Posted: Sat Mar 08, 2014 3:10 pm
by Quasar Chunawala
Hi all,

Reading about DB2 internals and performance metrics has always been my favourite topic of interest. I recently read a column on Sequential Prefetch, one of the coolest features of DB2. DB2 can asynchronously read consecutive pages of data, if DB2 thinks you are likely to read pages sequentially. With a pre-fetch size of n pages, once you read (n/2)th page, DB2 triggers the next pre-fetch. I also know, that the DB2 optimizer decides to use Sequential Pre-fetch at BIND time.
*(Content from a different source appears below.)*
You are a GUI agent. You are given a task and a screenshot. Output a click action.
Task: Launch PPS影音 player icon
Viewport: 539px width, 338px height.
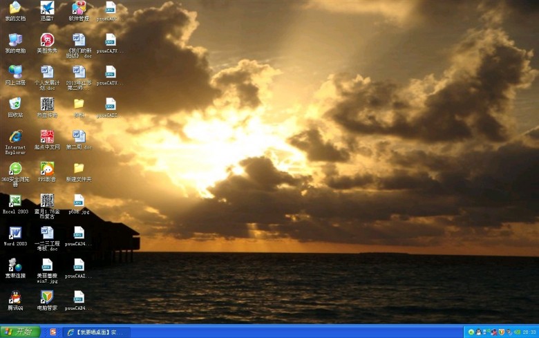coord(47,169)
With DB2 V9, dynamic pre-fetch feature makes it possible to switch from indexed-access to sequential pre-fetch on-the-fly. There are no dumb questions, so I'd like to ask, does this access path change reflect in the PLAN_TABLE? As an application programmer, how would I detect, if dynamic pre-fetch was leveraged?

Thanks,
Quasar C.

Re: Adaption is good!

Posted: Sun Mar 09, 2014 12:04 am
by Anuj Dhawan
does this access path change reflect in the PLAN_TABLE? As an application programmer, how would I detect, if dynamic pre-fetch was leveraged?
I don't think so that "change", as such, will reflect. Because to see if the DB2 optimizer has chosen a prefetch access method, with EXPLAIN you'd look at the rows of data in your PLAN_TABLE as you've suspected. The PREFETCH column should have "D" for dynamic fetch. However, if the statistics aren't up to date, the PREFETCH column value may be "S" - said that, DB2 still detects whether the data is truly being processing sequentially.

Re: Adaption is good!

Posted: Sun Mar 09, 2014 12:11 am
by Anuj Dhawan
Also, in DB2 10 for z/OS, the Dynamic Prefetch detection process becomes more row oriented rather than detecting purely if pages (DB2 9) are accessed sequentially.

Re: Adaption is good!

Posted: Mon Mar 10, 2014 3:51 pm
by Quasar Chunawala
Good insight - thanks Anuj! :)

Re: Adaption is good!

Posted: Mon Mar 10, 2014 6:31 pm
by Anuj Dhawan
You're welcome! :)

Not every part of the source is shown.